§ SUPPLIED RECORDS:
..........
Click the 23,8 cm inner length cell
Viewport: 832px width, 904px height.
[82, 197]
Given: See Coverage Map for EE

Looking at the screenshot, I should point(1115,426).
..........
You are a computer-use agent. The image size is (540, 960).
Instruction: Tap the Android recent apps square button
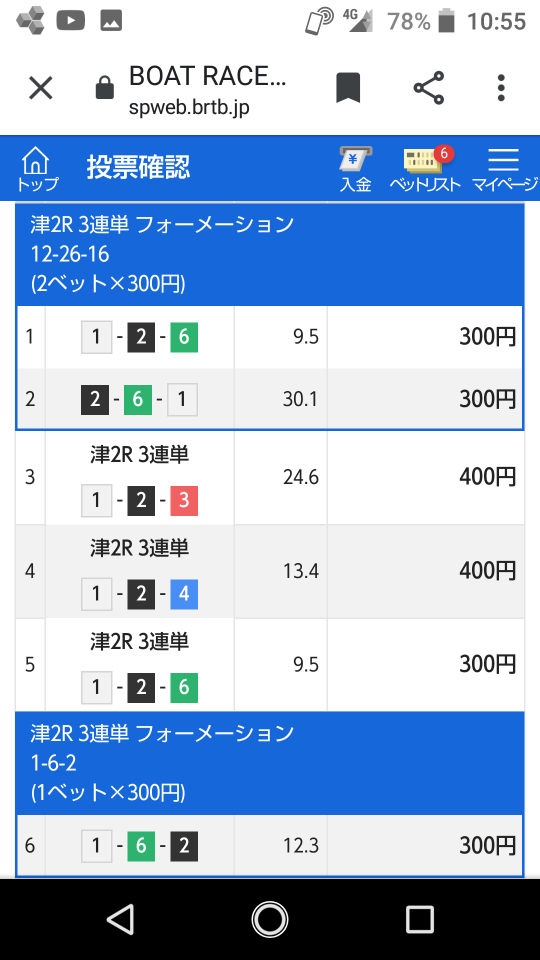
..........
Output the lines above exactly, but only those between the line holding "You are a computer-use" and the line holding "Instruction: Tap the", inclusive.

§ ANSWER SPACE:
You are a computer-use agent. The image size is (540, 960).
Instruction: Tap the Android recent apps square button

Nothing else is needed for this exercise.